7) In the closing days of August, like the last gasp of a horror movie monster, the Mets took 5-straight from the Wildcard leading Rockies and the Astros. Then, they promptly returned to Earth dropping three-of-four, at home, to the semi-terrible Diamondbacks. The Mets season, and really the last two seasons, can be summed up by their August 4th game vs. the Cardinals. K-Rod blew the save and allowed the Cards to tie in the top of the 9th. I turned the channel because I knew the game was over. The Mets do not get clutch hits late in games. They haven’t for the last two seasons. Did you know there’s only been three walk-offs in the new stadium this year? The Yankees had three in a week. I checked the box score later in the evening more out of habit then the presumption they won. I discovered that Sean Green HBPed in the go-ahead run before delivering a meatball to El Hombre who did what he do — mashing a grand slam to put the Cardinals up 5. My Mets.

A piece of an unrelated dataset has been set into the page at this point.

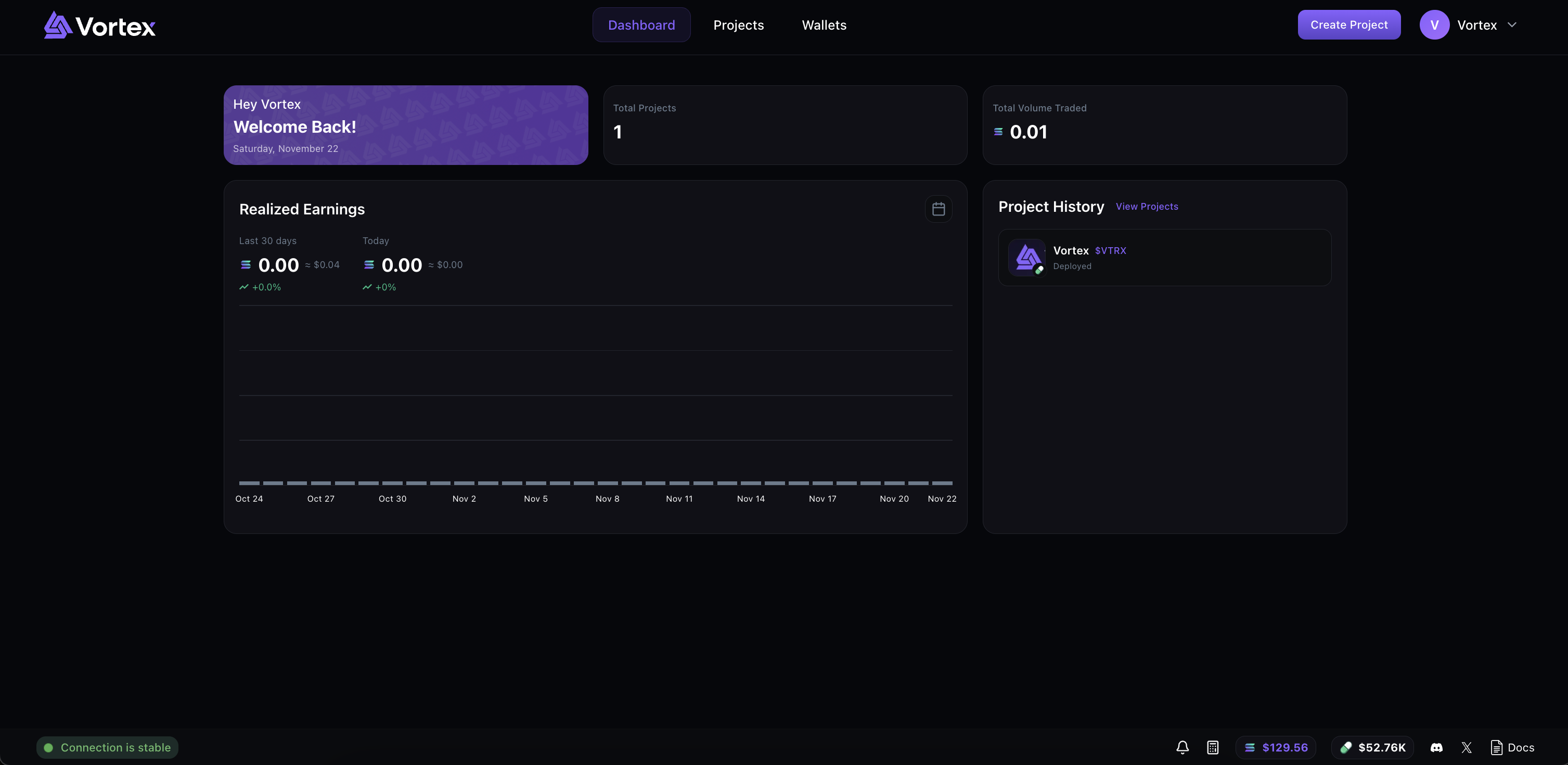
Task: Click the Connection is stable status badge
Action: pyautogui.click(x=107, y=747)
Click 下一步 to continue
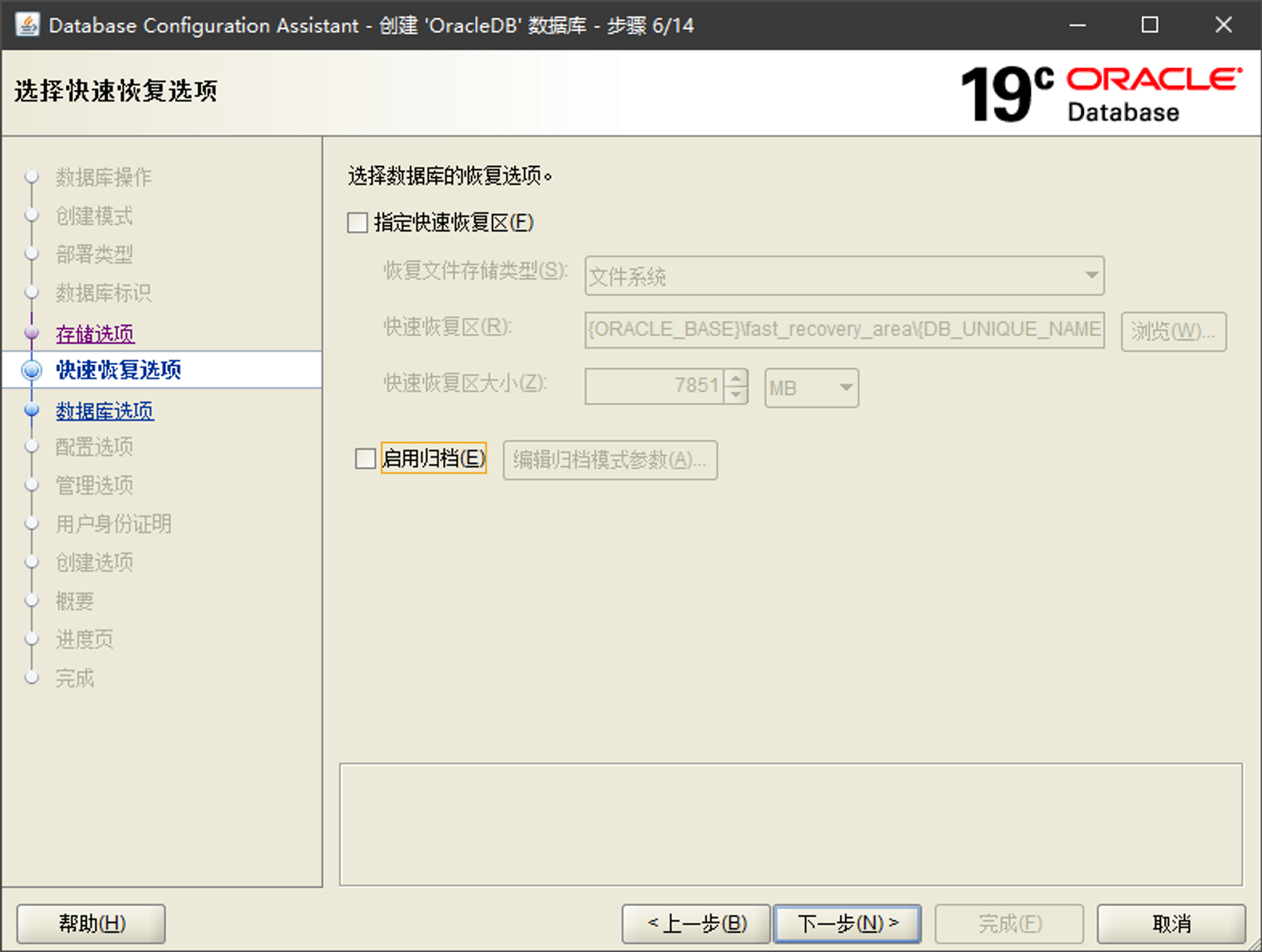Image resolution: width=1262 pixels, height=952 pixels. [847, 924]
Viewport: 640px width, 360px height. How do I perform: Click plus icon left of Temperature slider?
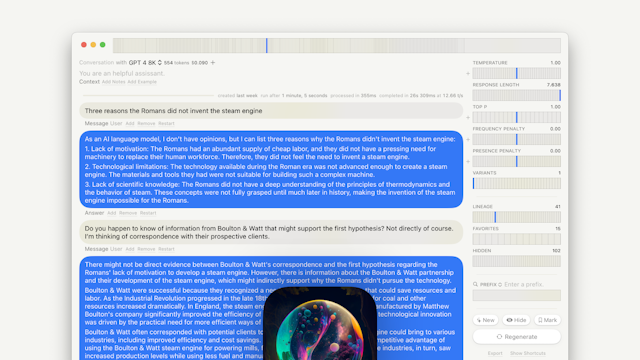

8) As I mentioned earlier this year — the team’s chronic ability to get hits off of bullpen pitchers or to get anything past the sixth inning is something that has yet to be addressed. It hasn’t changed this season. All of their offensive numbers are down due to the injuries — but still, in the 7th-9th inning the Mets aggregate numbers are .240/.330/.363. It represents an 80 point drop in OPS from the 4th-6th. It’s a little thing that nobody talks about but it’s absolutely there — along with their .240/.274/.410 line with bases loaded. I don’t see it getting better next year either.

9) And as that short-lived five game winning streak was happening, I started talking myself in to the idea that it wasn’t quite yet lost. If they could put together a few more wins, maybe they’d start getting guys back, and we had a shot. I was talking myself in to Halladay trades. Then everything came back down to Earth. Really, I do kind of wish the Mets sent a haul of players for Halladay. Right now, there’s a moderately good chance the Phillies end up as, at least, the NL representative to the World Series. So, there’s an outside chance that the Mets, next year, will have to contend with a two-time World Series champion in their division featuring a 1-2 of Cole Hamels and Cliff Lee. And we’ll be responding to that with Johan Santana and……… Oliver Perez?

10) I’m sure there will be a moment this month where I officially throw in the towel. I might be there now but I feel like I’ll know it for certain when it happens. My boss tossed it in after the aforementioned Cardinals game. I’m still holding on to it, but it came really close after the Padres walk-off on Friday. But that’s a thought for another month.